We already saw how to use Scipy’s curve_fit function to carry out a linear regression fit with error bars on \(y\) values not included. The curve_fit routine uses non-linear least-squares to fit a function to data (i.e. it is not restricted to linear least-square fitting) and if the error bars are provided it will carry out a weighted-least-squares fit, which is what we need to obtain a goodness-of-fit (see below). As well as returning the MLEs, curve_fit also returns the covariance matrix evaluated at the minimum chi-squared, which allows errors on the MLEs to be estimated. However, while curve_fit can be used on its own to fit models to data and obtain MLEs and their errors, we will instead carry out weighted least squares estimation using the Python lmfit package, which enables a range of optimisiation methods to be used and provides some powerful functionality for fitting models to data and determining errors. We will use lmfit throughout the reminder of this course. It’s documentation can be found here, but it can be difficult to follow without some prior knowledge of the statistical methods being used.

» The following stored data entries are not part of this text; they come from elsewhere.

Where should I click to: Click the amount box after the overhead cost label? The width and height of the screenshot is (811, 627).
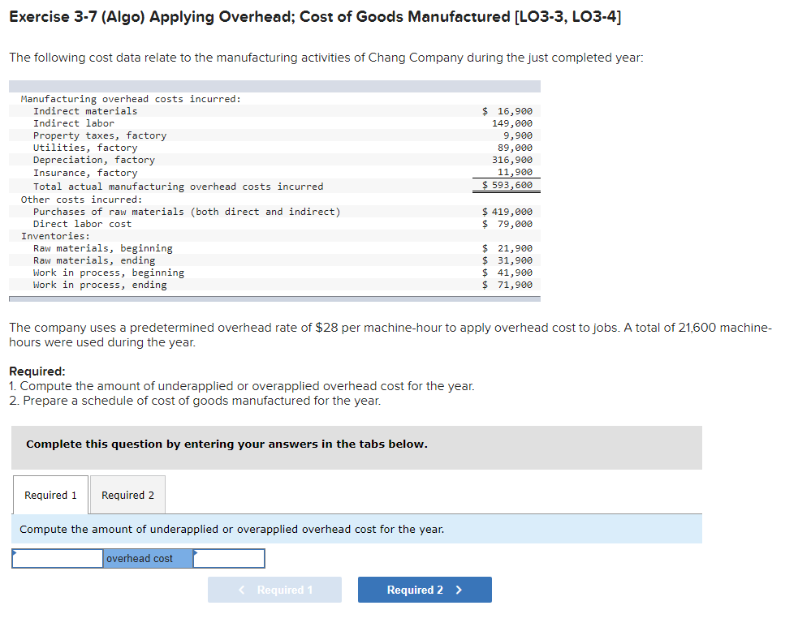[229, 558]
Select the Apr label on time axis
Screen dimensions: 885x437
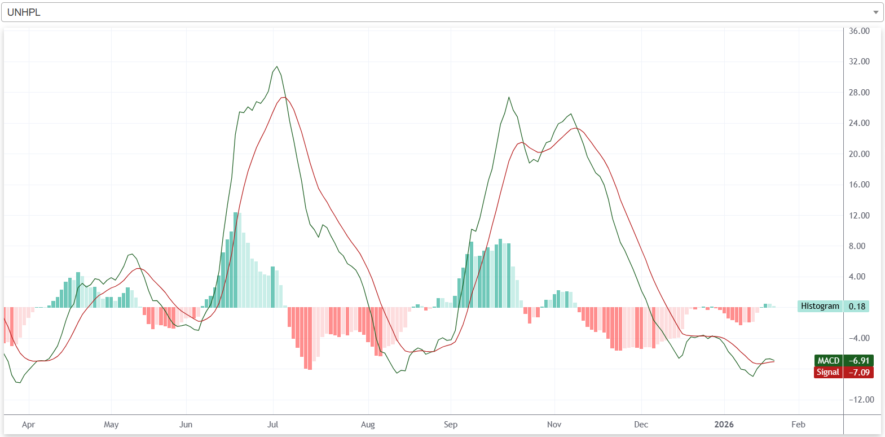click(x=28, y=425)
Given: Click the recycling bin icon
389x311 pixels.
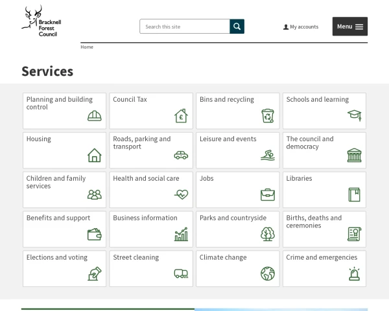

Therefore we advise you first to follow the tutorials given in this and the following episodes, before following the lmfit online documentation for a more detailed understanding of the package and its capabilities.

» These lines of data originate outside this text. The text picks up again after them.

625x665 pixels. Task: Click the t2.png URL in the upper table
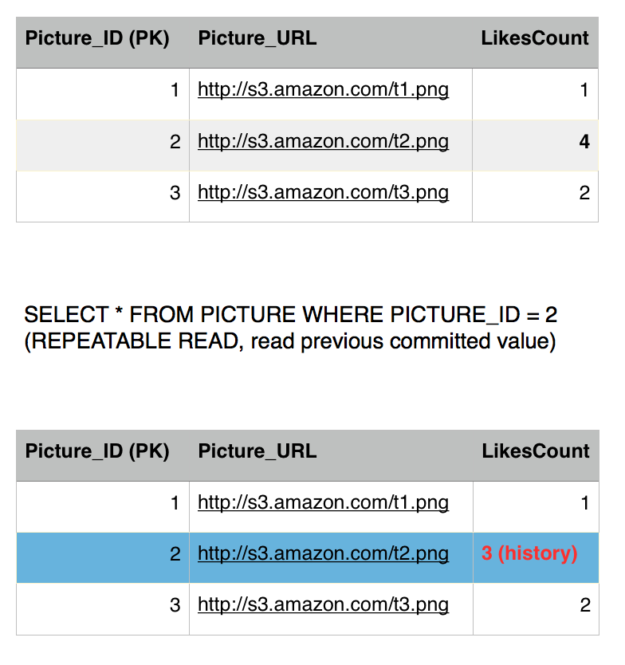tap(323, 142)
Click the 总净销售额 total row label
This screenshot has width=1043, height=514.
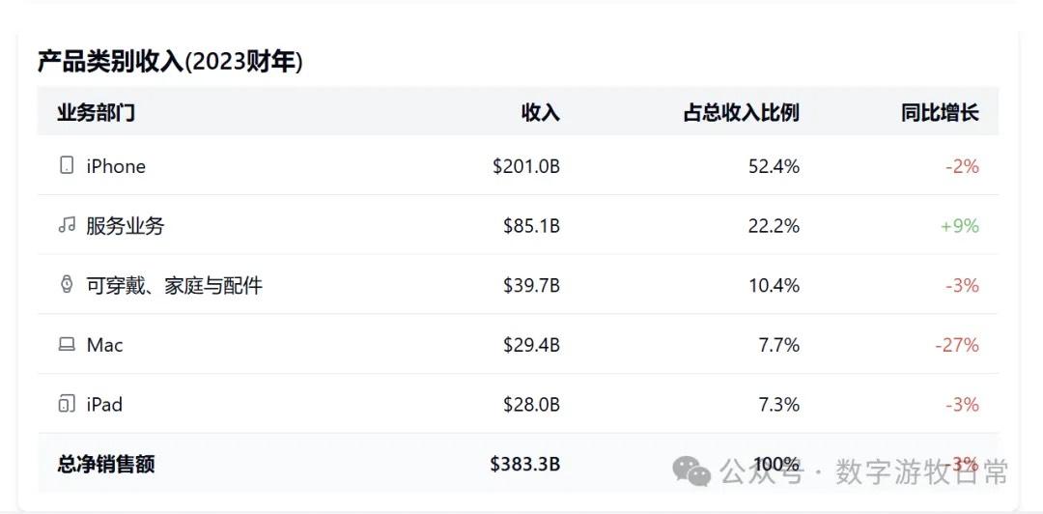[106, 464]
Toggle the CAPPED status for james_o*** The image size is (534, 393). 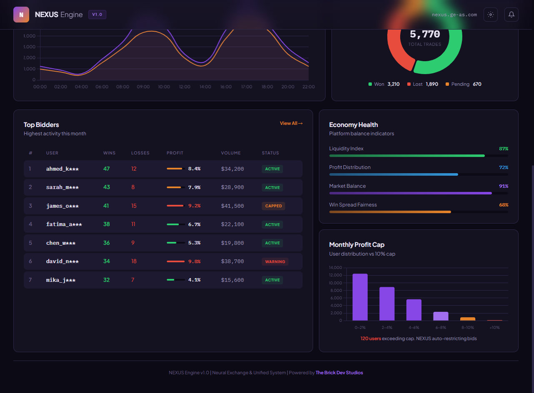click(273, 206)
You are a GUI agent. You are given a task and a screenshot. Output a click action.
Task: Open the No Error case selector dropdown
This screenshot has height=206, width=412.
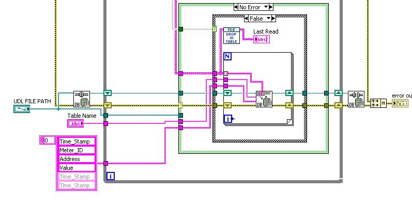[266, 7]
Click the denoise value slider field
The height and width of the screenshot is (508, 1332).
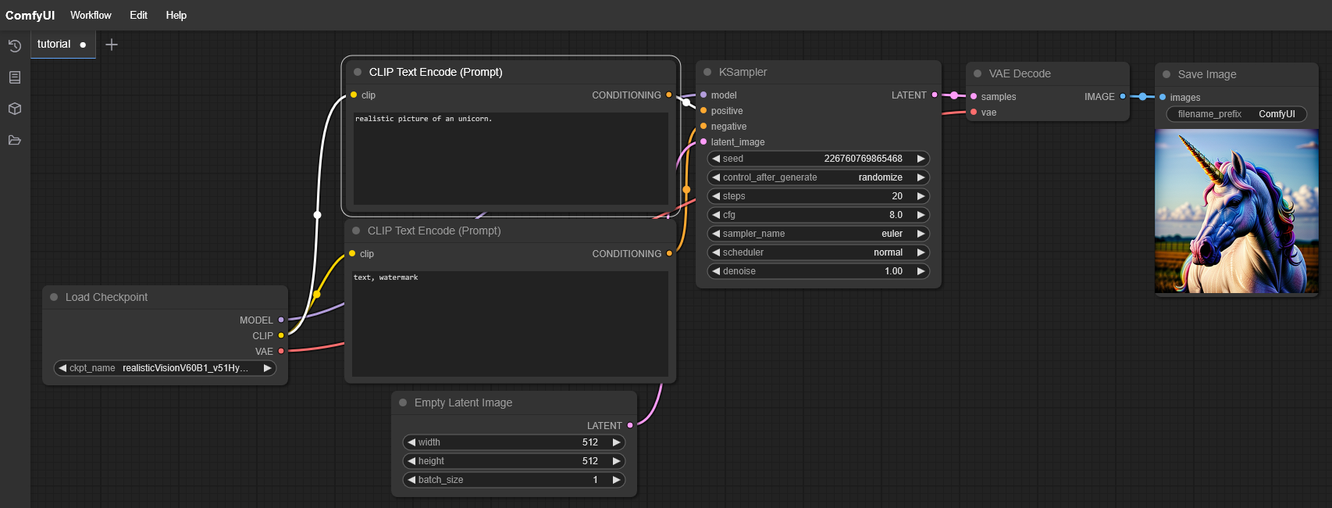(817, 271)
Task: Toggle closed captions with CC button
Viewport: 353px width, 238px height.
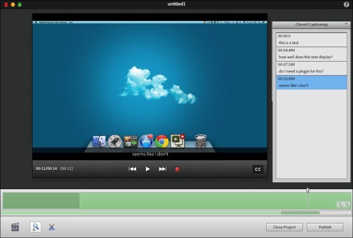Action: (x=258, y=169)
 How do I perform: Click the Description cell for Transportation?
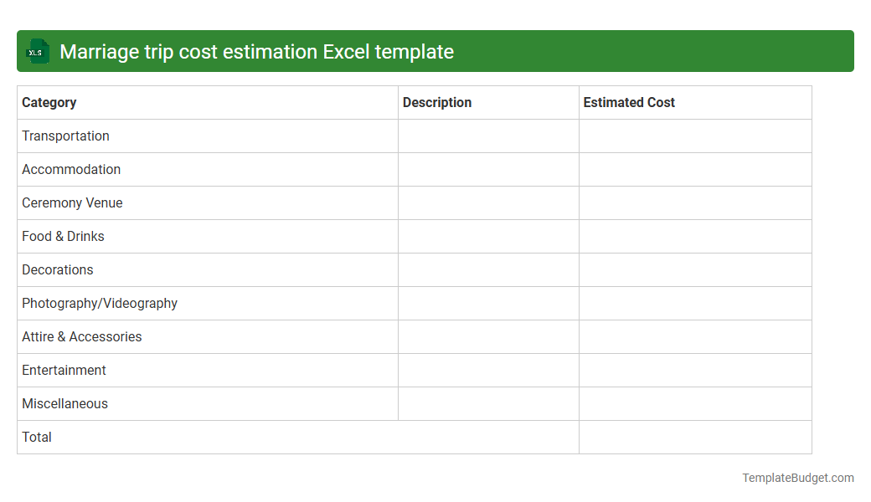[x=488, y=136]

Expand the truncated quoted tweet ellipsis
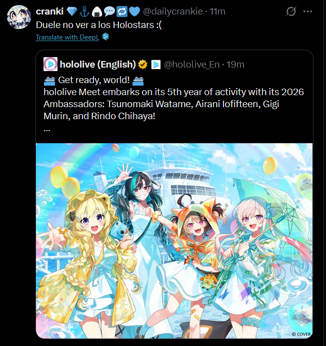[x=47, y=130]
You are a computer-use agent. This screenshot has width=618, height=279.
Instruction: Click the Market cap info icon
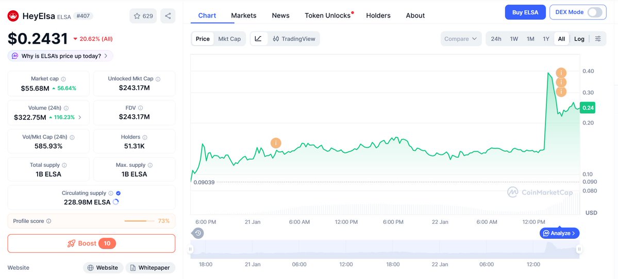coord(63,79)
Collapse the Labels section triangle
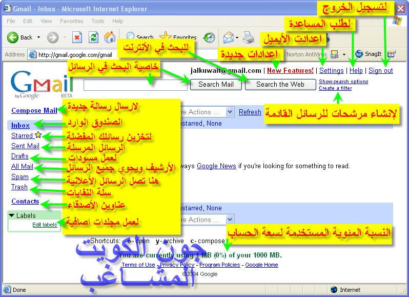Image resolution: width=409 pixels, height=297 pixels. pos(11,216)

Model fitting with lmfit, in a nutshell

Lmfit can be used to fit models to data by minimising the output (or sum of squares of the output) of a so-called objective function, which the user provides for the situation being considered. For weighted least squares, the objective function calculates and returns a vector of weighted residuals \((y_{i} - y_{\rm model}(x_{i}))/err(y_{i})\), while for general maximum likelihood estimation, the objective function should return a scalar quantity, such as the negative log-likelihood. The inputs to the objective function are the model itself (e.g. the name of a separate model function), the data (\(x\) and \(y\) values and \(y\) errors), a special Parameters object which contains and controls the model parameters to be estimated (or assumed) and any other arguments to be used by the objective function. Lmfit is a highly developed package with considerably more (and more complex) functionality and classes than we will outline here. However, for simplicity and the purpose of this course, we present below some streamlined information about the classes which we will use for fitting models to data in this and following episodes.

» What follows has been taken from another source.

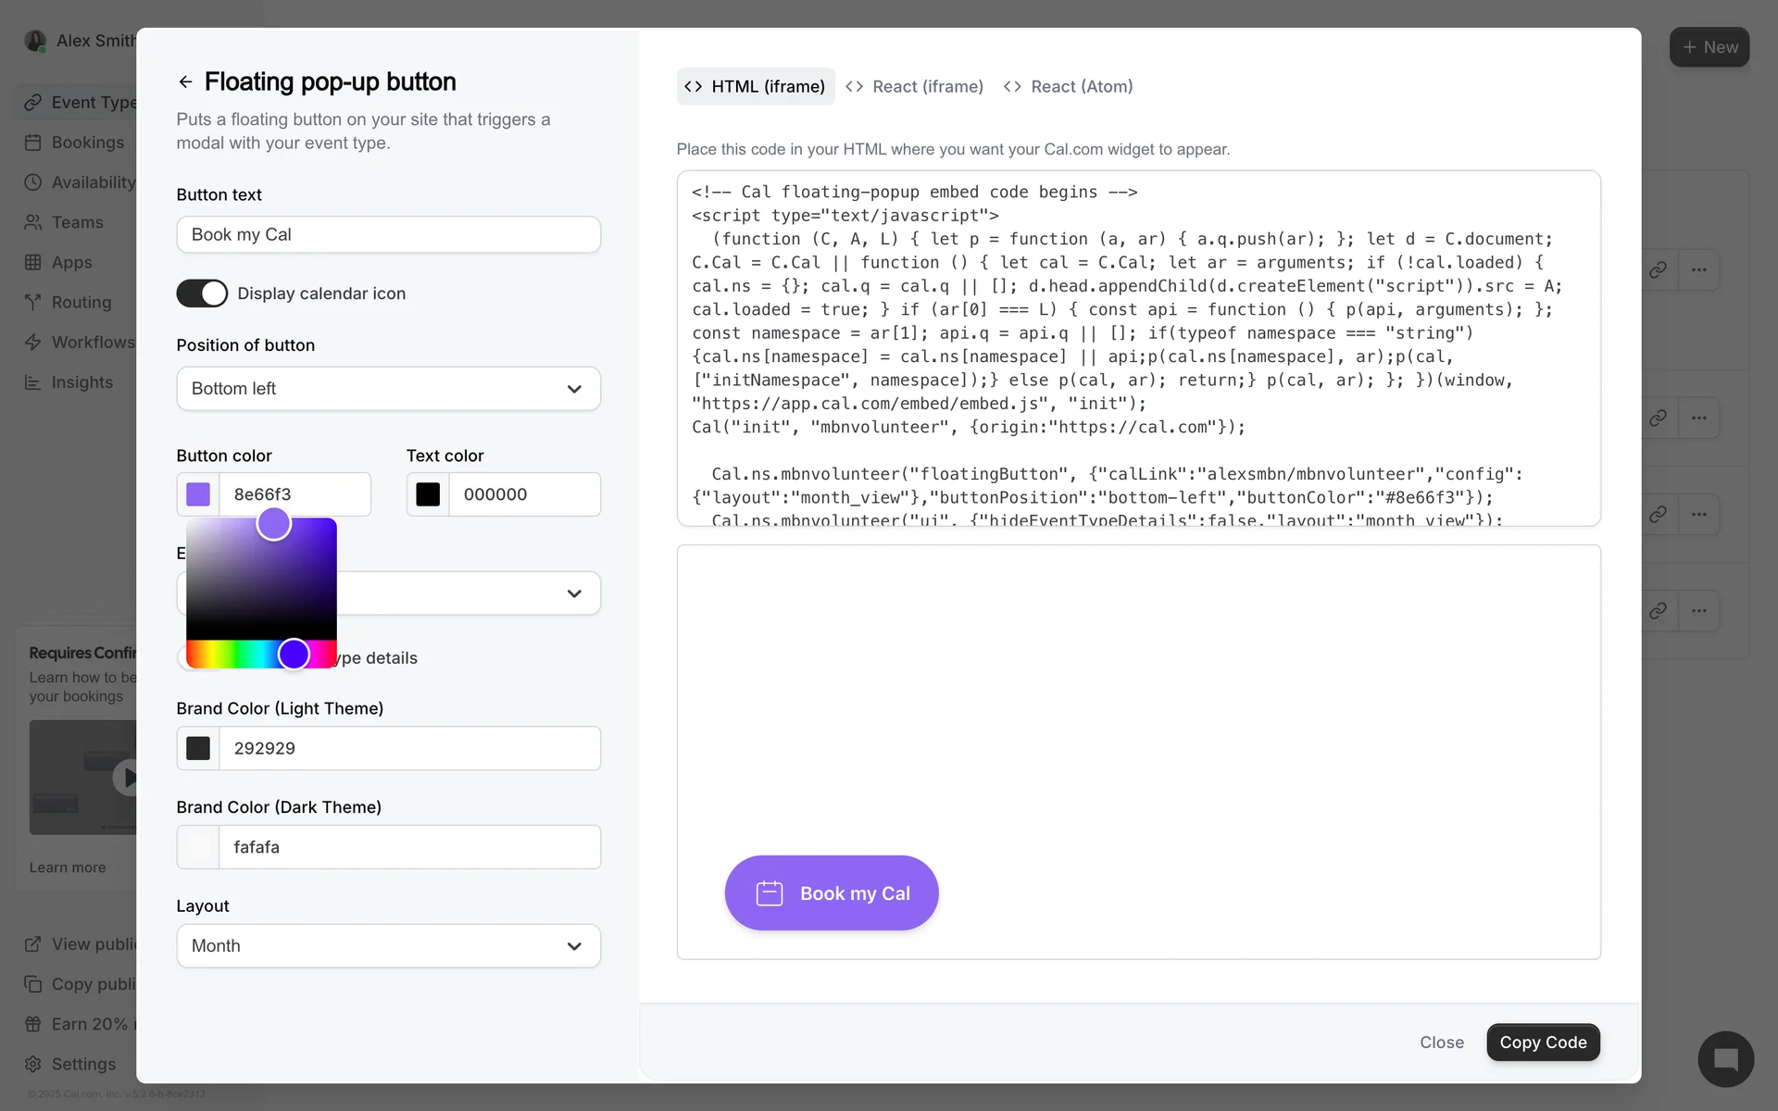This screenshot has width=1778, height=1111.
Task: Click the Workflows lightning icon
Action: (x=33, y=343)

The Parameters object is a crucial feature of lmfit which enables quite complex constraints to be applied to the model parameters, e.g. freezing some and freeing others, or setting bounds which limit the range of parameter values to be considered by the fit, or even defining parameters using some expression of one or more of the other model parameters. A Parameters object is a dictionary of a number of separate Parameter objects (one per parameter) with keywords corresponding to the properties of the parameter, such as the value (which can be used to set the starting value or return the current value), vary (set True or False if the parameter is allowed to vary in the fit or is frozen at a fixed value), and min or max to set bounds. The Parameters object name must be the first argument given to the objective function that is minimised.

The Minimizer object is used to set up the minimisation approach to be used. This includes specifying the objective function to be used, the associated Parameters object and any other arguments and keywords used by the objective function. Lmfit can use a wide variety of minimisation approaches from Scipy’s optimize module as well as other modules (e.g. emcee for Markov Chain Monte Carlo - MCMC - fitting) and the approach to be used (and any relevant settings) are also specified when assigning a Minimizer object. The minimisation (i.e. the fit) is itself done by applying the minimize() method to the Minimizer object.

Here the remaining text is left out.